Le cœur de l’Angleterre de Jonathan Coe : Petite et grande histoire des couples et de la politique
Quel plaisir de retrouver les personnages de Jonathan Coe (Bienvenue au Club et le Cercle Fermé) pendant la période Cameron qui eut la lumineuse idée d’organiser, par temps de brouillard (british bien sûr), le référendum qui aboutira au Brexit.
Bien sûr c’est un roman mais quelle joie, un peu douce amère que de revisiter les différentes étapes du Brexit, les incertitudes, les doutes, les tensions, l’ironie des situations et des décisions. Ce roman est jouissif. Et ce, d’autant plus que Jonathan Coe ne prend pas position ni en faveur du Remain ni du Leave mais s’attache aux effets que ce processus déclenche sur ses personnages.
Et c’est notamment cela qui m’a intéressé ; le Brexit est-il une cause de divorce ? En effet, Sophie, l’un des personnages du roman, jeune universitaire, se marie avec Ian, instructeur d’auto- école. Ils viennent d’horizons sociaux très différents , elle craint sa dérive populiste, son mari, lui reproche sa vision progressiste voire naïve et si politiquement correcte qu’elle muselle la pensée.
Leurs divergences les amènent quelques années plus tard chez une conseillère conjugale et je vous propose un extrait que je trouve savoureux (page 424) :
« Dès la première séance, une semaine plus tard, Lorna leur conseillère conjugale, leur expliqua que beaucoup de couples qu’elle recevait en ce moment avait mentionné le Brexit comme un facteur clef de leur dérive.
« en général je commence par poser la même question à chacun. Sophie, pourquoi en voulez-vous tellement à Ian d’avoir voté non à l’Union européenne. Et vous, Ian, pourquoi en vouloir autant à Sophie d’avoir voté oui ? »
Sophie réfléchit avant de répondre
« Je crois que c’est parce que je me suis dit qu’il n’était pas aussi ouvert que j’aurais cru, à titre personnel. Que pour lui, le premier modèle des relations humaines se ramenait à l’antagonisme et à la compétition et non à la coopération. »
Lorna avait hoché la tête et s’était tournée vers Ian, qui avait répondu :
« Son vote me dit qu’elle est très naïve. Elle vit dans sa bulle et n’accepte pas que les autres puissent penser autrement qu’elle. Et ça lui donne une posture. Une posture de supériorité morale. »
Sur quoi Lorna avait conclu :
« Ce qui est intéressant dans vs réponses, c’est qu’aucun de vous deux n’évoque la politique. Comme si le référendum n’avait pas porté sur l’Europe. Peut être qu’il s’est passé quelque chose de bien plus fondamental et personnel dans vos vies. Ce qui veut dire que votre problème pourrait ne pas se laisser résoudre facilement »
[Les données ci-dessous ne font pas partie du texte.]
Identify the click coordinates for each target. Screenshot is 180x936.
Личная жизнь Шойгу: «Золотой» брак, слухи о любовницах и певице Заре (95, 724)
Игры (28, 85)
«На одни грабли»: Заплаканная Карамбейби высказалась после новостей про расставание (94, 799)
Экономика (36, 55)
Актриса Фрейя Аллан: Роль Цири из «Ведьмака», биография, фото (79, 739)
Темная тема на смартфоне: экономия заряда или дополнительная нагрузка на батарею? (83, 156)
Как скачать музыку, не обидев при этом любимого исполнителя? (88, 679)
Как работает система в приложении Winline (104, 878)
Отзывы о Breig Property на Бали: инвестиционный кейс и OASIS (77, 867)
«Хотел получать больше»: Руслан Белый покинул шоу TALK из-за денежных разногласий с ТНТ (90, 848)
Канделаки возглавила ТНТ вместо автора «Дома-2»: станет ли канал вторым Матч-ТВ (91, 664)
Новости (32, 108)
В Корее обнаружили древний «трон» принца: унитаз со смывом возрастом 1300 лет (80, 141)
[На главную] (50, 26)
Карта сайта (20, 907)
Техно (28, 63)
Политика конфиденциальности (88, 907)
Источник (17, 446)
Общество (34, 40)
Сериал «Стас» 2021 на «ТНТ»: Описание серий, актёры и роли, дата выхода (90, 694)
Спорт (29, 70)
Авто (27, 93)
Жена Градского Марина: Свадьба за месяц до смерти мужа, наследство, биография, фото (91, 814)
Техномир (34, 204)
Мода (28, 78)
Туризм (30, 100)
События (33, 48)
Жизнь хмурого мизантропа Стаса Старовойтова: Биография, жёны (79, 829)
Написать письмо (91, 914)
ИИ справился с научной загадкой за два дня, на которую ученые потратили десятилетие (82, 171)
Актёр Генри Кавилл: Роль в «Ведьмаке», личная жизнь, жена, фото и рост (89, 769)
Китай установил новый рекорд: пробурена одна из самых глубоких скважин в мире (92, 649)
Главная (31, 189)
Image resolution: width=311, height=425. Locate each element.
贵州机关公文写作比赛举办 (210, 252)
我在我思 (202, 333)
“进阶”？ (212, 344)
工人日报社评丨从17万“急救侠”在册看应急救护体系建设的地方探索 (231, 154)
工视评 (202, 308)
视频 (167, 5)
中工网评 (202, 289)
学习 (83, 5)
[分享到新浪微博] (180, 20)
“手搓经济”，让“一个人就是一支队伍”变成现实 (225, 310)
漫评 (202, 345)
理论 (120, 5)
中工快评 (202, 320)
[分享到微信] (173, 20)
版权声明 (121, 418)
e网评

Je trouve que c’est extrait est un excellent reflet de ce qui se passe dans nos cabinets. Les couples arrivent avec des histoires, des explications de leur tensions, des raisons souvent liées à des divergences d’éducation, de « valeurs », qui ont fini par verrouiller l’écoute et la communication.
Et ces explications bien construites et rodées pourraient nous aveugler et nous laisser penser aussi que seule la séparation est l’issue possible.
Ils sont tellement différents, leurs aspirations se sont tellement éloignées.
Et c’est là que notre regard systémique et les hypothèses nous sont d’une grande utilité. Au delà de ces explications et de cette petite musique, certes utile pour comprendre le contexte et la souffrance de chacun, qu’ont ils construit ensemble et comment en sont ils arrivés là ?
Je veux croire que c’est le système formé par les deux qui a renforcé les positions, exacerbé les divergences. Car elles existaient dès le début de la relation et pouvaient même être la raison de l’attirance mutuelle. Toutefois, le conflit de pouvoir, les difficultés d’engagement, des frontières poreuses, des blessures sont certainement intervenus et ont rendu ces traits de personnalité séduisants, en comportements insupportables.
C’est tout notre travail, être dans le système et en dehors du système pour ne pas nous laisser happer par le discours si bien élaboré et la démonstration inattaquable.
Les hypothèses sont pour nous très précieuses pour mettre des bords et suivre une stratégie nous évitant de nous engluer dans les petites histoires.
Qu’adviendra t-il de Sophie et Ian dans le cœur de l’Angleterre ? Je ne vous en dirais rien pour vous laisser le plaisir d’accompagner les personnages de Jonathan Coe tout au long de ce roman mélancolique, drôle, ironique et tellement savoureux par son actualité.